Ele tinha uma pequena transportadora e seis funcionários, mas fechou a empresa por causa da concorrência que passou a enfrentar. Hoje, Cândido é entregador, trabalhando com motocicleta ou carro, dependendo do serviço que aparece. Ele atua como agregado de uma transportadora de Vinhedo e obteve o EAR por exigência da empresa e também dos seguros dos veículos e do particular de vida. “A gente sai para trabalhar e nunca sabe quando pode se envolver em um acidente”, justifica.
Infração
Gabriel Figueiredo Alves decidiu ser motorista de aplicativo para ficar mais próximo da família. “Se é para ganhar apenas para pagar as contas, pelo menos agora eu vejo meu filho e minha mulher todos os dias”, explica. Antes, ele trabalhava como técnico de eletrônica e ficava de 15 a 30 dias fora, em viagens a trabalho. “Cheguei à conclusão de que o salário era muito baixo para passar tanto tempo fora de casa”, avalia Alves.
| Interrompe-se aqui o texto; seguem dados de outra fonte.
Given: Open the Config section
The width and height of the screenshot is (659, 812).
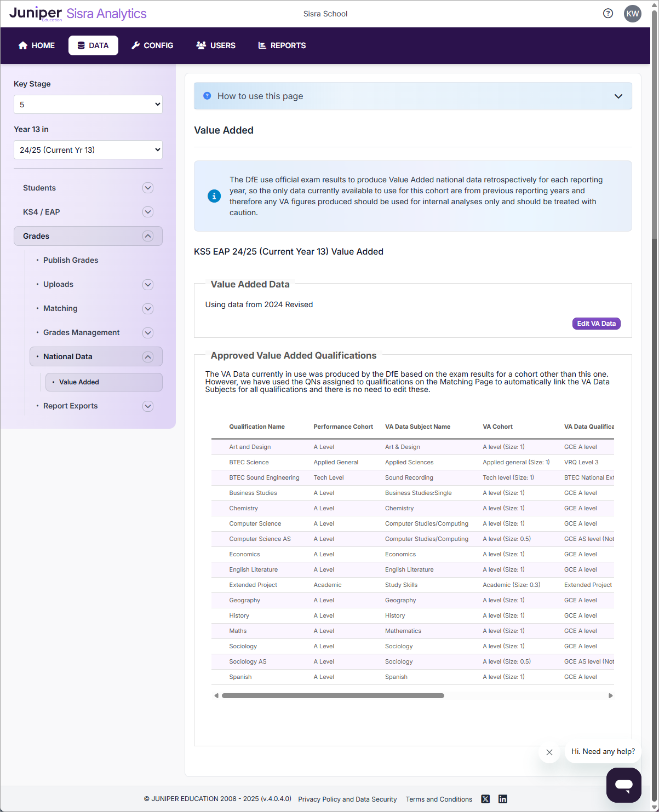Looking at the screenshot, I should pyautogui.click(x=152, y=45).

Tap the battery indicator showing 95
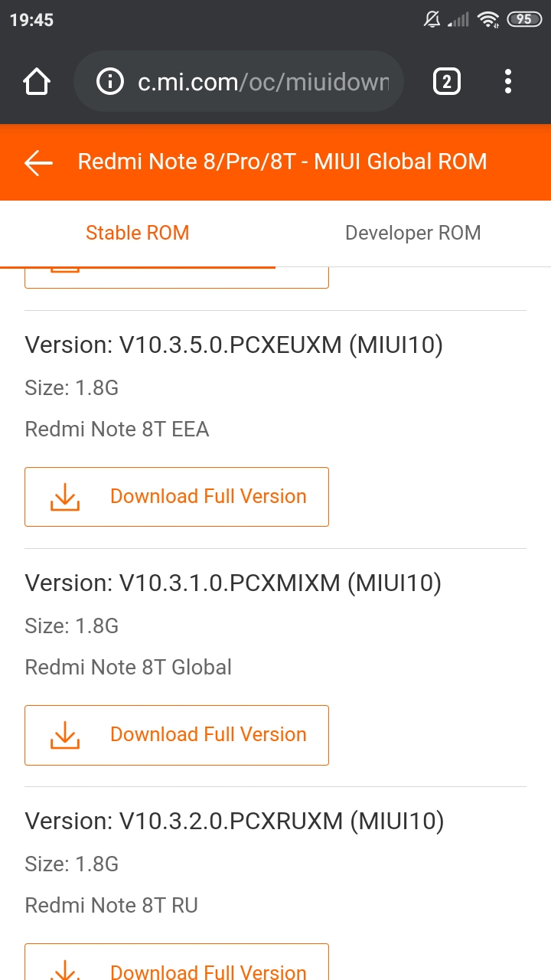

A falta de inscrição de EAR na CNH pode resultar em multa para quem exerce atividade remunerada sem a devida legalização. “Como não há uma penalidade clara para isso no Código de Trânsito Brasileiro, o que ocorre, em geral, é a aplicação de multa seguindo o artigo número 241 do CTB: ‘Deixar de atualizar o cadastro de registro do veículo ou de habilitação do condutor’”, explica o advogado Gustavo Fonseca, especialista em Direito de Trânsito.
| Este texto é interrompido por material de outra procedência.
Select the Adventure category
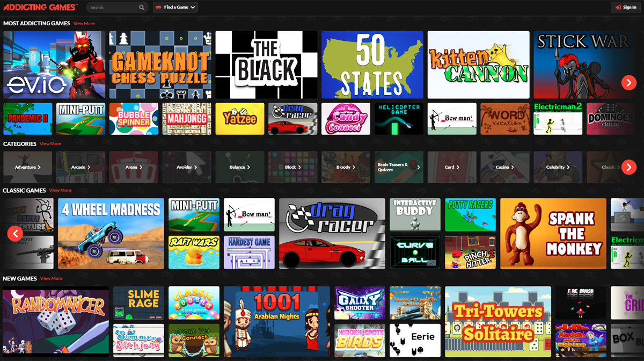This screenshot has height=361, width=644. [x=27, y=167]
Com isso, o motorista fica sujeito a multa de R$ 88,38, além de levar 3 pontos na CNH. A solicitação do EAR pode ser feita por qualquer pessoa habilitada, independentemente da categoria (A, B, C, D ou E), incluindo quem tem apenas a Permissão para Dirigir (PPD). Para se inscrever, basta ter a original e uma cópia simples da CNH e dar entrada no pedido de inclusão, o que pode ser feito pelo site ou aplicativo do Poupatempo, nas cidades que contam com esse serviço, ou do Detran-SP. O custo total é de R$ 369,02.
O interessado pagará os exames médico (R$ 113,06), psicotécnico (R$ 131,90) e a taxa de emissão da nova CNH com EAR, além da tarifa para envio pelos Correios (R$ 124,06). Depois, basta agendar a entrada da documentação na unidade do Detran no Poupatempo, isso para as cidades que contam com esse serviço.
A inscrição de Exercício de Atividade Remunerada na carteira de motorista é uma exigência das empresas de aplicativo ao efetivar um novo cadastro de interessado. A obrigatoriedade também é exigida pelas companhias de seguro de veículos. “Gosto de andar com tudo certinho. A lei está aí para ser colocada em prática”, afirma o motoboy Jefferson Coelho.
Porém, o veículo que o motorista poderá dirigir dependerá da categoria da CNH. No caso da B, a mais comum, por exemplo, o peso bruto do veículo é de no máximo 3.500 quilos ou cuja lotação não seja superior a oito lugares, o que engloba os carros de passeio. Para ônibus ou caminhões pesados, a exigência da CNH é a categoria E. Se for condutor que tem apenas a categoria A (motociclista), é preciso ter 21 anos completos, estar habilitado há, no mínimo, dois anos, e ter sido aprovado em curso especializado de motofrete ou mototáxi.
No Estado de São Paulo, foram emitidas no ano passado 626.172 CNHs com a inscrição EAR. O número é 47,3% superior aos 425.032 documentos de 2019. Atualmente, há 5,6 milhões de condutores em todo o Estado autorizados a exercer a função remunerada. De acordo com o Detran, o maior crescimento foi registrado entre as mulheres. O aumento foi de 35%, com o número de motoristas com o registro passando de 1,023 milhão, em 2019, para 1,38 milhão, em 2002. Já entre os homens, o crescimento foi de 16%, com as CNHs com a inscrição sendo de 4,22 milhões no ano passado, contra 3,63 milhões três anos antes.